There’s a LOT of weirdness associated with them, it’s one of those situations where the language only approximates what is really happening, documentation is universally shitty, and there is too much Ultra Secret Knowledge that will trip you up, but at the end of the day, where else can you play with parallel processing on thousands of cores – and make pretty pictures, to boot?

Go for it.

That’s the flip side of it. I remember when I first started writing Photoshop filters, it was just mind-blowing how i could write a half dozen lines of code that made massive changes happen in the image. I feel like if I wrapped my head around shaders, it would be the same kind of thing.

But ooh, scary. :stuck_out_tongue:

I’m definitely still learning, especially when it comes to vert shaders and lighting, but yes, it’s something along those lines. The lack of a good way to debug anything can be maddening. There are some interesting new tools that have cropped up lately but it’s all still pretty primitive by modern standards.

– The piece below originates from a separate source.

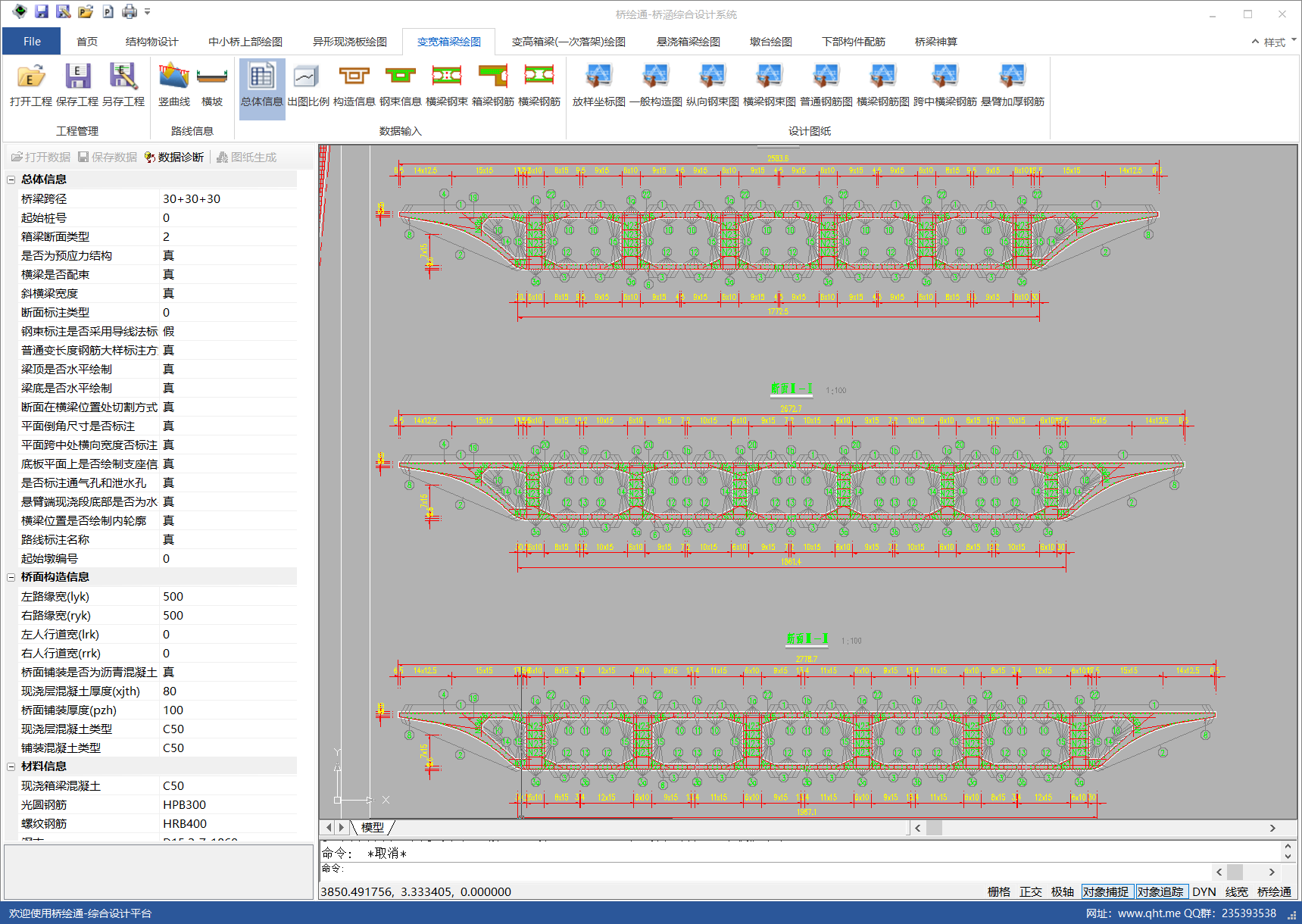Switch to the 悬浇箱梁绘图 tab
The height and width of the screenshot is (924, 1302).
pyautogui.click(x=688, y=42)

Before I end my hijack of this poor dude’s thread, beyond the Unity tutorials I have two good links I recommend for anybody wanting to get their feet wet.

This guy cranks out a ton of really simple, highly focused, single-effect shaders that are great from a “learn by reading the code” standpoint.

http://www.shaderslab.com/index.php?

And Jasper’s series are sort of famous around here – good shader stuff in his Rendering section:

http://catlikecoding.com/unity/tutorials/

1 Like

Handful of ways with shaders. simple masking for the 3d objects. For the ground could be done a couple of ways. the masking, or even just a simple geo sorting and meshes. Geometry+1, etc.